It is doubtful indeed whether the emperor, whose restless brain was
always full of new schemes, really meant to carry his threats into
execution. In the autumn of 1784 a plan for exchanging the distant
Belgian Netherlands for the contiguous Electorate of Bavaria was
beginning to exercise his thoughts and diplomacy. He showed himself
therefore ready to make concessions; and by the firmness of the attitude
of France both the disputants were after lengthy negotiations brought to
terms, which were embodied in a treaty signed at Fontainebleau on
November 8,1785. The Dutch retained the right to close the Scheldt, but
had to dismantle some of the forts; the frontier of Dutch Flanders was
to be that of 1664; and Joseph gave up all claim to Maestricht in
consideration of a payment of 9,500,000 florins. A few days later an
alliance between France and the Republic, known as "the Defensive
Confederacy" of Fontainebleau, was concluded, the French government
advancing 4,500,000 florins towards the ransom of Maestricht. The return
of peace, however, far from allaying the spirit of faction in the
Republic, was to lead to civil strife.
The situation with which William V now had to deal was in some ways
more difficult and dangerous than in the days of his greater
predecessors.
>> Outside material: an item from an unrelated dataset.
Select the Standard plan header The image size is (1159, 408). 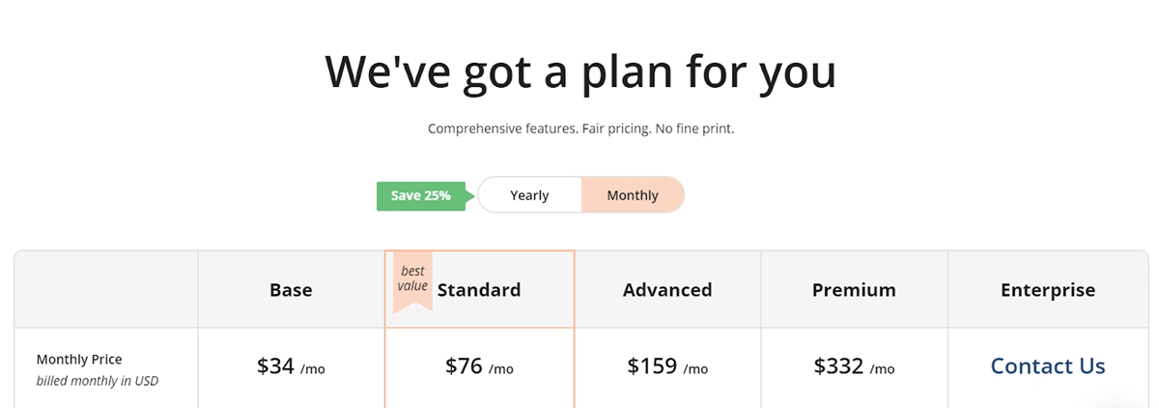point(479,290)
It was no longer a mere struggle for supremacy between the
Orange-Stadholder party (_prins-gezinderi_) and the patrician-regents of
the town corporations (_staats-gezinderi_); a third party had come into
existence, the democratic or "patriot" party, which had imbibed the
revolutionary ideas of Rousseau and others about the Rights of Man and
the Social Contract. These new ideas, spread about with fiery zeal by
the two nobles, Van der Capellen tot de Pol and his cousin Van der
Capellen van den Marsch, had found a fertile soil in the northern
Netherlands, and among all classes, including other nobles and many
leading burgomasters. Their aim was to abolish all privileges whether in
Church or State, and to establish the principle of the sovereignty of
the people. These were the days, be it remembered, which immediately
succeeded the American Revolution and preceded the summoning of the
States-General in France with its fateful consequences. The atmosphere
was full of revolution; and the men of the new ideas had no more
sympathy with the pretensions of an aristocratic caste of
burgher-regents to exclude their fellow-citizens from a voice in the
management of their own affairs, than they had with the quasi-sovereign
position of an hereditary stadholder. Among the Orange party were few
men of mark. The council-pensionary Bleiswijk was without character,
ready to change sides with the shifting wind; and Count Bentinck van
Rhoon had little ability. They were, however, to discover in burgomaster
Van de Spiegel of Goes a statesman destined soon to play a great part in
the history of the country. During this period of acute party strife
Patriot and Orangeman were not merely divided from one another on
questions of domestic policy. The one party were strong adherents of the
French alliance and leant upon its support; the other sought to renew
the bonds which had so long united the Republic with England. Indeed the
able representatives of France and England at the Hague at this time,
the Count de Verac and Sir James Harris (afterwards Lord Malmesbury),
were the real leaders and advisers, behind the scenes, of the opposing
factions.
The strength of parties varied in the different provinces. Holland,
always more or less anti-stadholder, was the chief centre of the
patriots. With Holland were the majority of the Estates of Friesland,
Groningen and Overyssel. In Utrecht the nobles and the regents were
for the stadholder, but the townsmen were strong patriots. Zeeland
supported the prince, who had with him the army, the preachers and the
great mass of small _bourgeoisie_ and the country folk. Nothing could
exceed the violence and unscrupulousness of the attacks that were
directed against the stadholder in the press; and no efforts were spared
by his opponents to curtail his rights and to insult him personally.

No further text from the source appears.